**YOUR ASSIGNMENT:** For each line of the data that includes the word "Memleketinde", copy the line.
DATASET RECORDS below:
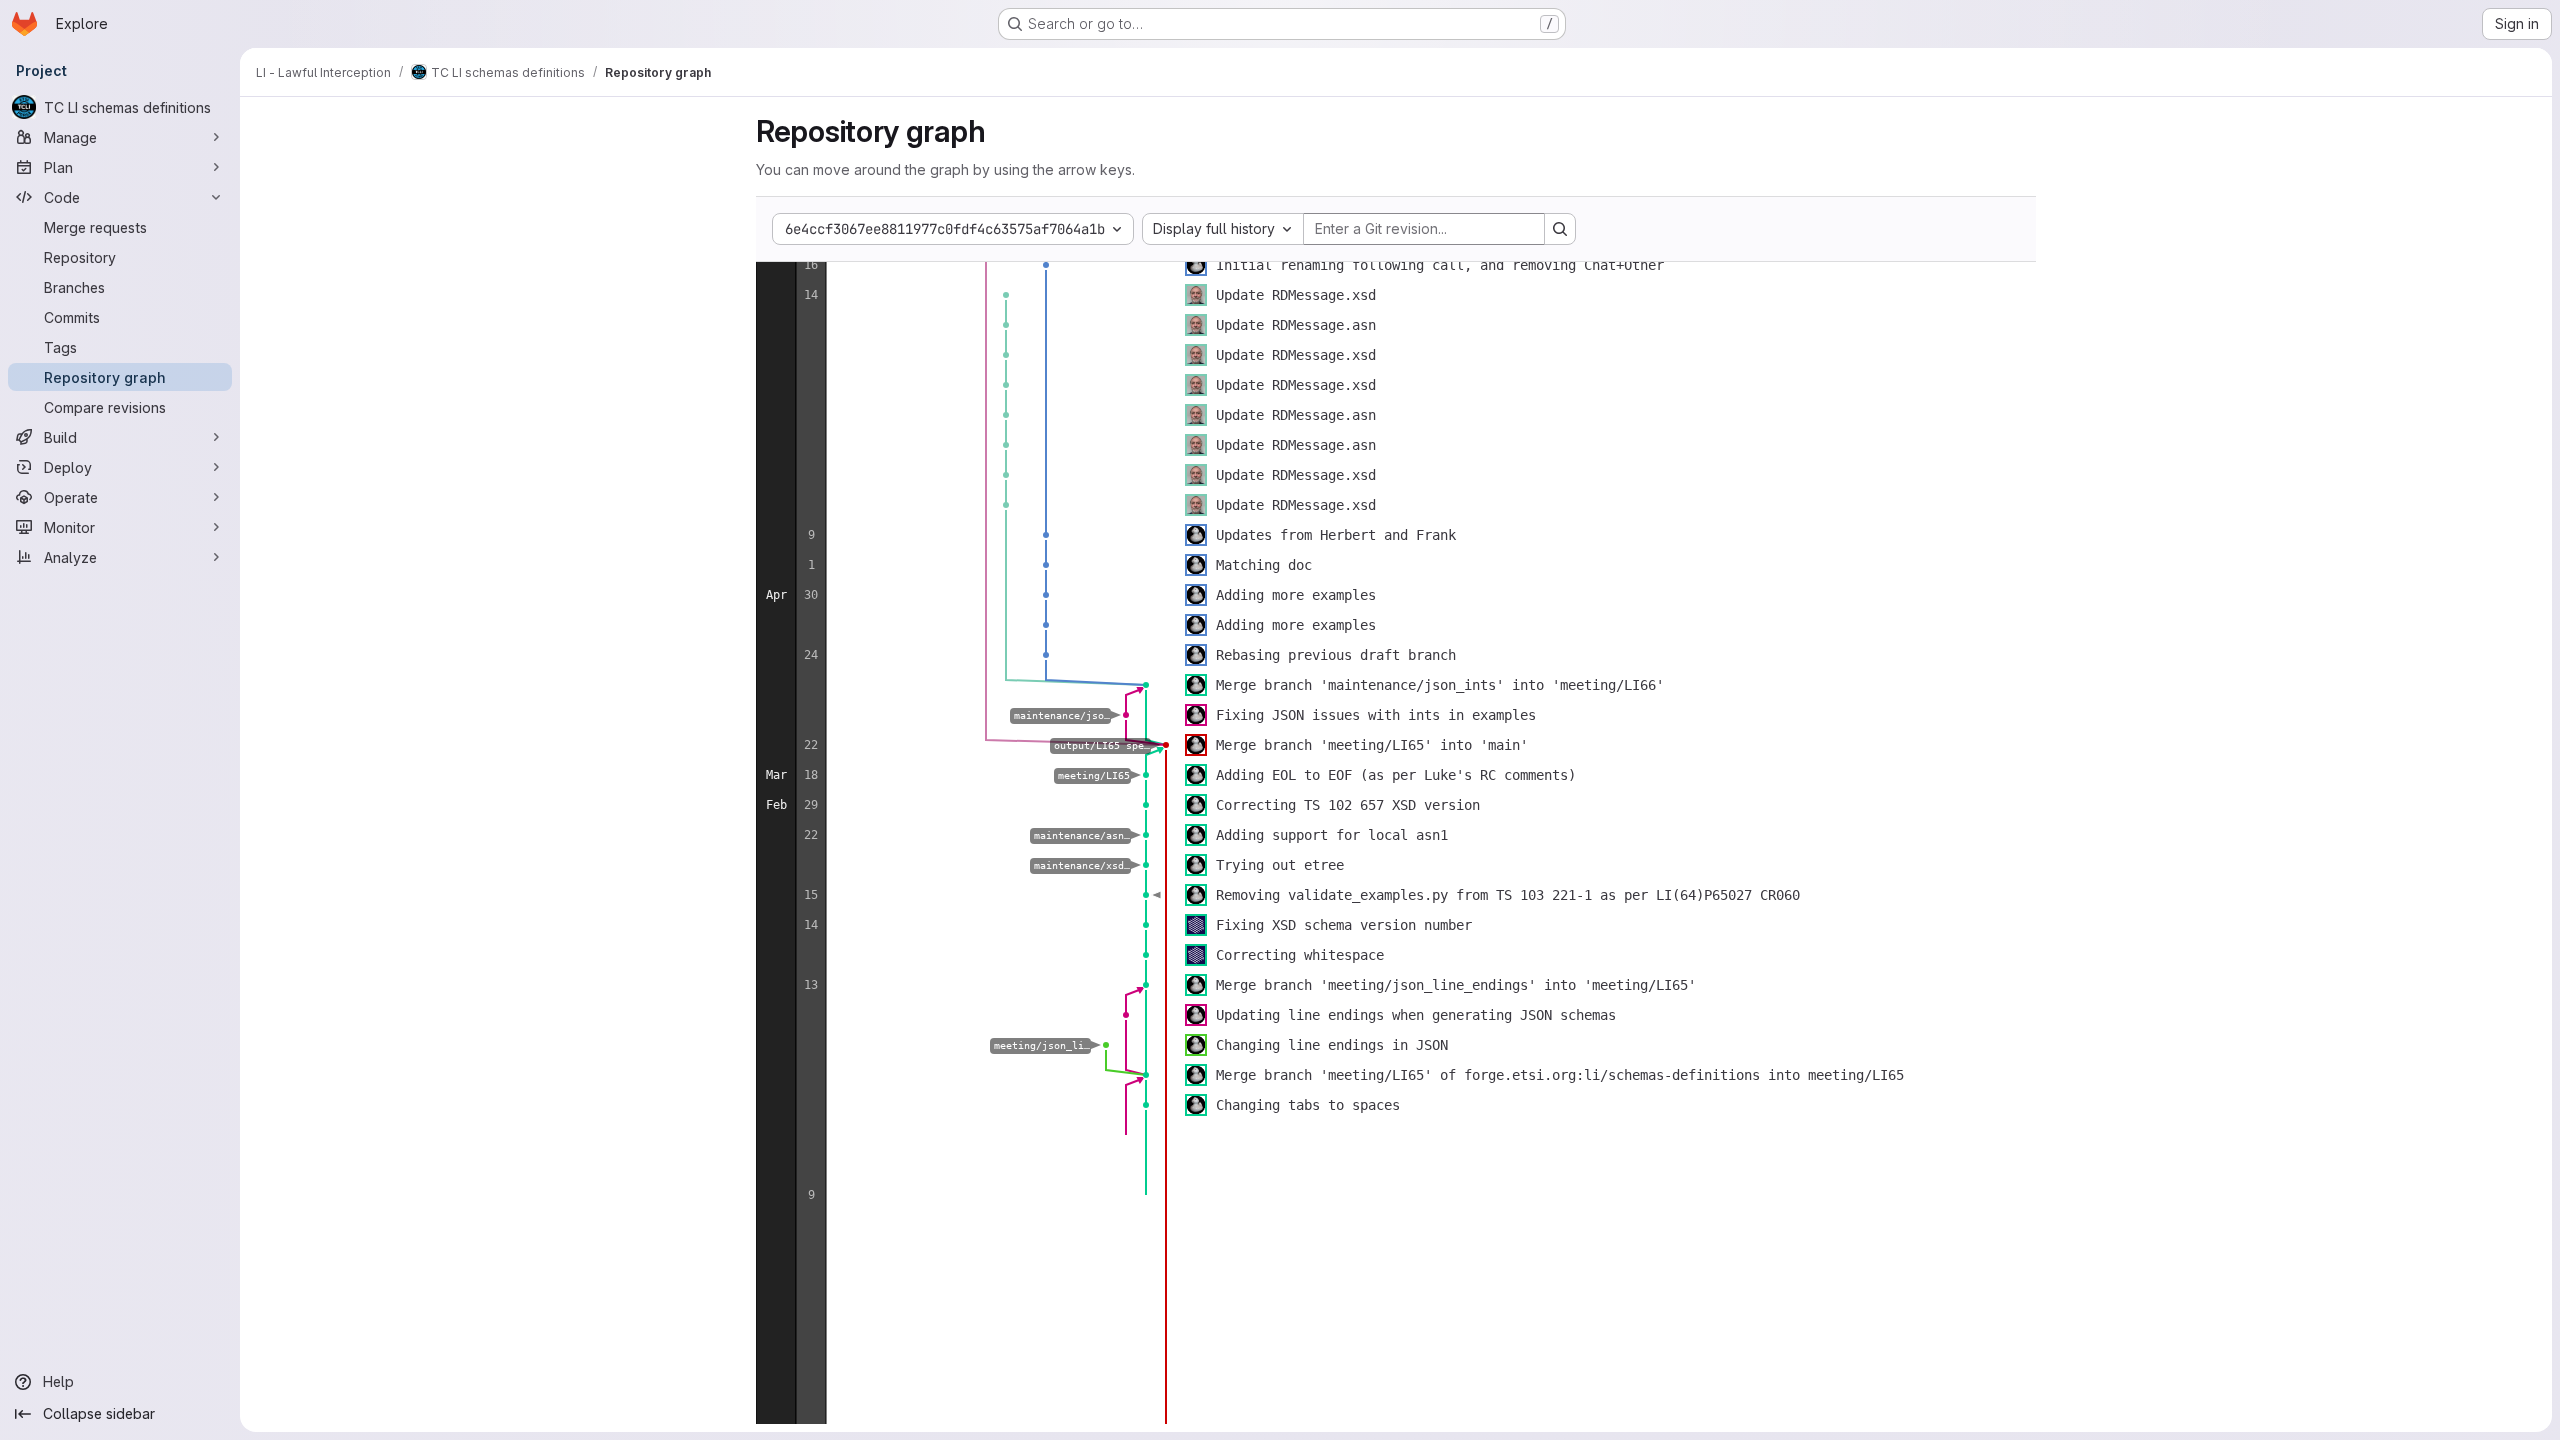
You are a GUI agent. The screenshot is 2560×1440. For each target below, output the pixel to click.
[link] (1046, 265)
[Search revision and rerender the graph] (1560, 229)
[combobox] (1223, 229)
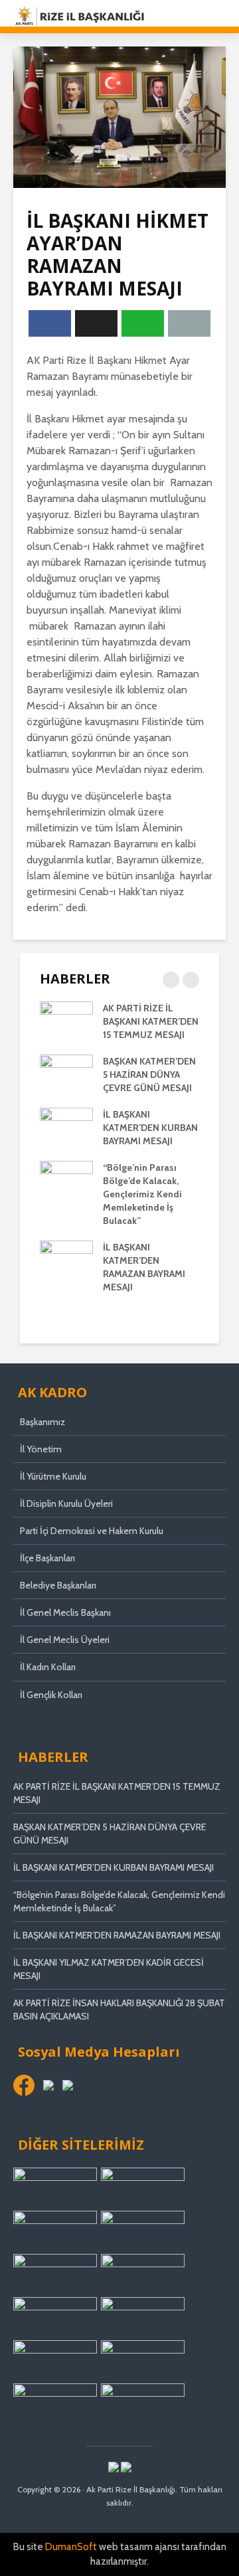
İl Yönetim (41, 1449)
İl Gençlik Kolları (51, 1695)
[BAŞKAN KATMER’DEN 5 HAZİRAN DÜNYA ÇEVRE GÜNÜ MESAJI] (66, 1074)
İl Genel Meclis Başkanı (65, 1612)
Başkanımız (42, 1422)
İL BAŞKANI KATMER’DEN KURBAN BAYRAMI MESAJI (150, 1127)
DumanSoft (71, 2547)
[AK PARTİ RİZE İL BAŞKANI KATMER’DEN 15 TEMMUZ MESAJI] (66, 1021)
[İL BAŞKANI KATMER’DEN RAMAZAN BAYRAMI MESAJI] (66, 1260)
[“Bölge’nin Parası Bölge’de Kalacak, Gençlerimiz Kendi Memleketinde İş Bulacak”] (66, 1180)
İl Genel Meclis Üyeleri (65, 1640)
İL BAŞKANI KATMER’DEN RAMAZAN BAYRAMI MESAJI (116, 1935)
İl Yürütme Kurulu (53, 1476)
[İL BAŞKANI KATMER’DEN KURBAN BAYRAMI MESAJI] (66, 1127)
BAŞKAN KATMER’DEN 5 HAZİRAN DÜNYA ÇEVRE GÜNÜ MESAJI (149, 1074)
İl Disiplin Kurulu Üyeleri (66, 1503)
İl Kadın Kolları (48, 1667)
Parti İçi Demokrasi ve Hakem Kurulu (91, 1531)
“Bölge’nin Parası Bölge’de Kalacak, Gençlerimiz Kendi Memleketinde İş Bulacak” (142, 1194)
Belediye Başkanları (58, 1585)
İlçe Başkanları (47, 1558)
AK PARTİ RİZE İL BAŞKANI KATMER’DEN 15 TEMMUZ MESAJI (151, 1021)
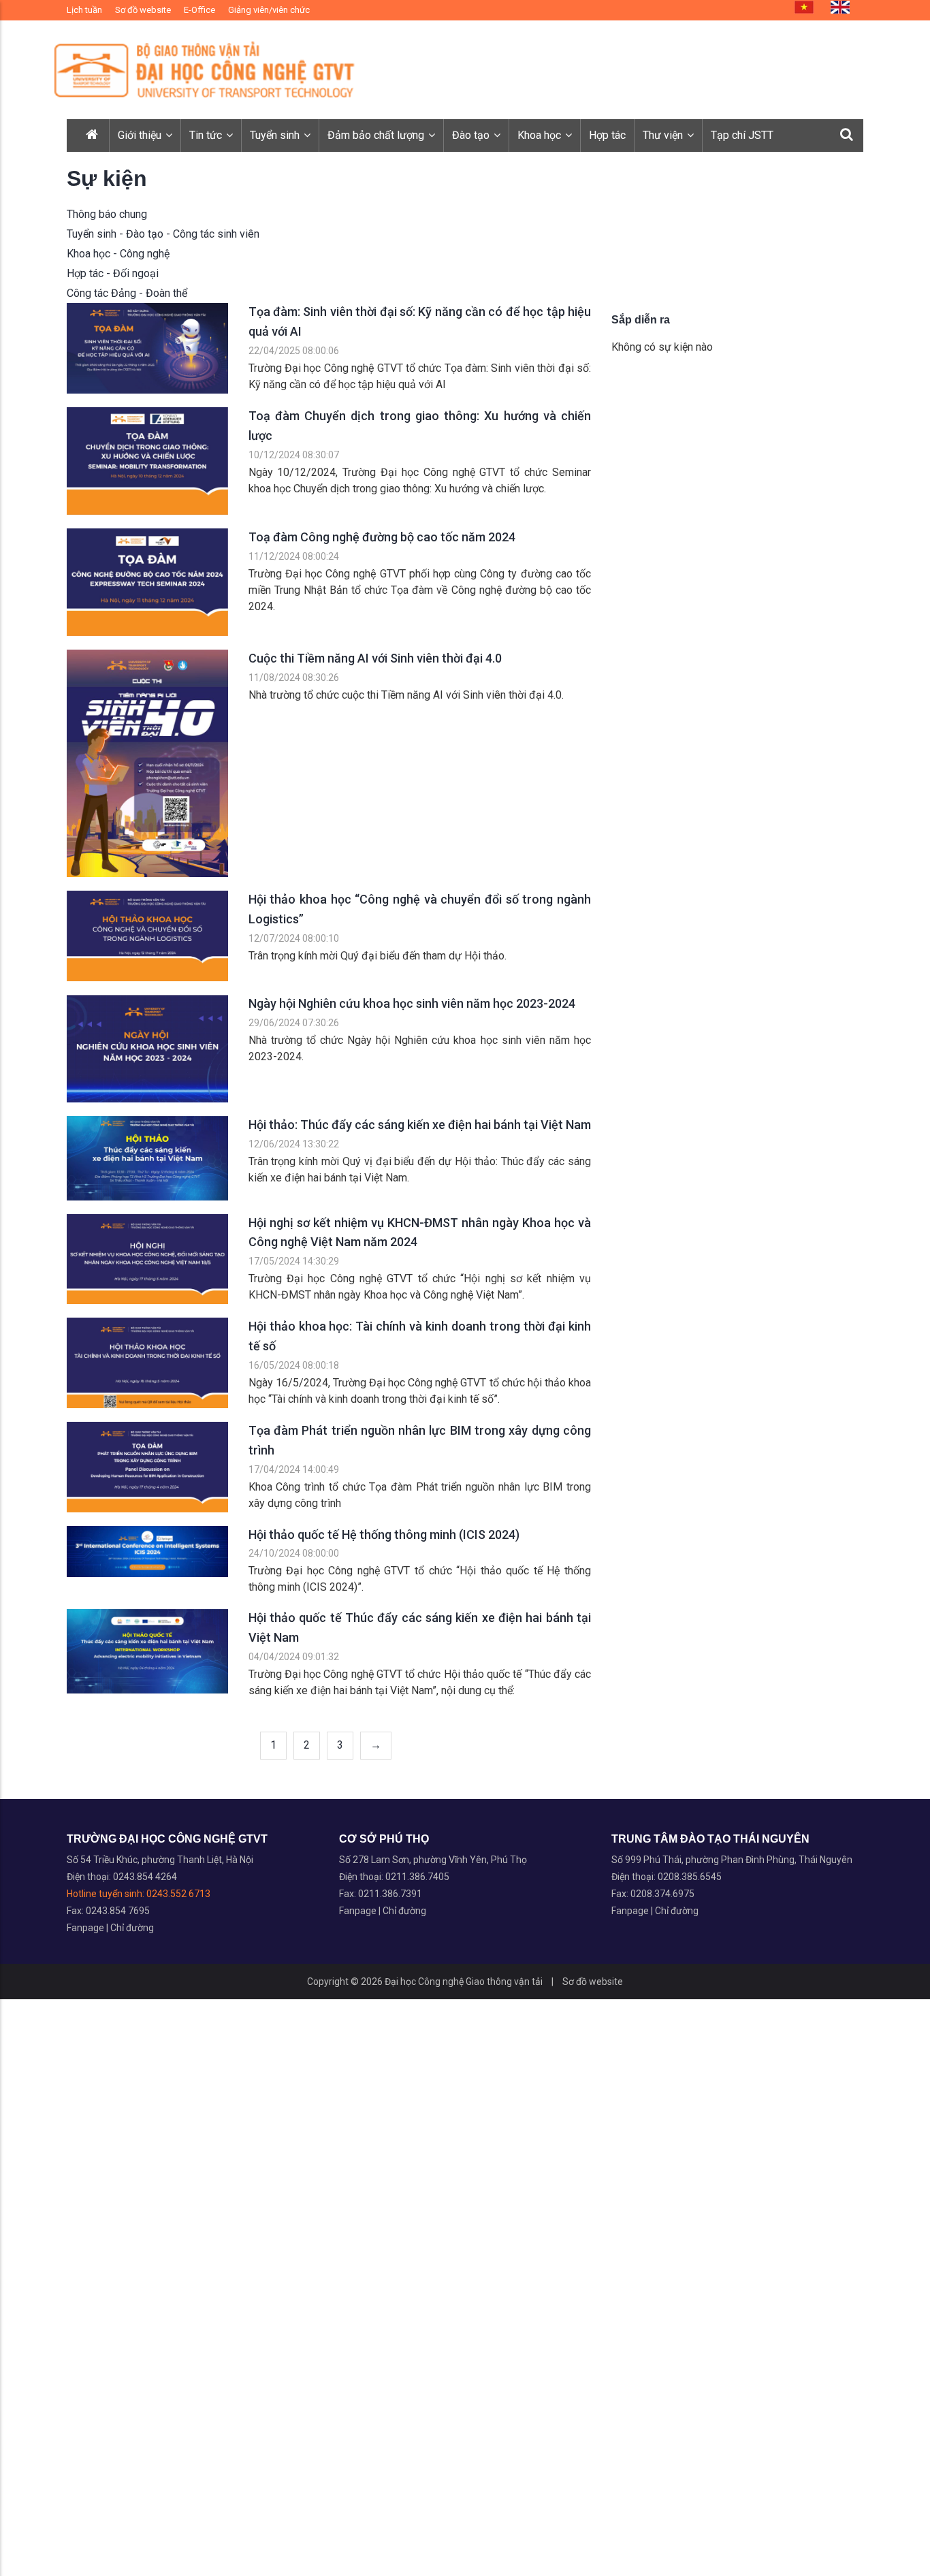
End of DATASET RECORDS.
**RESULT OF THIS TASK:**
[“Bölge’nin Parası Bölge’de Kalacak, Gençlerimiz Kendi Memleketinde İş Bulacak”] (66, 1180)
“Bölge’nin Parası Bölge’de Kalacak, Gençlerimiz Kendi Memleketinde İş Bulacak” (142, 1194)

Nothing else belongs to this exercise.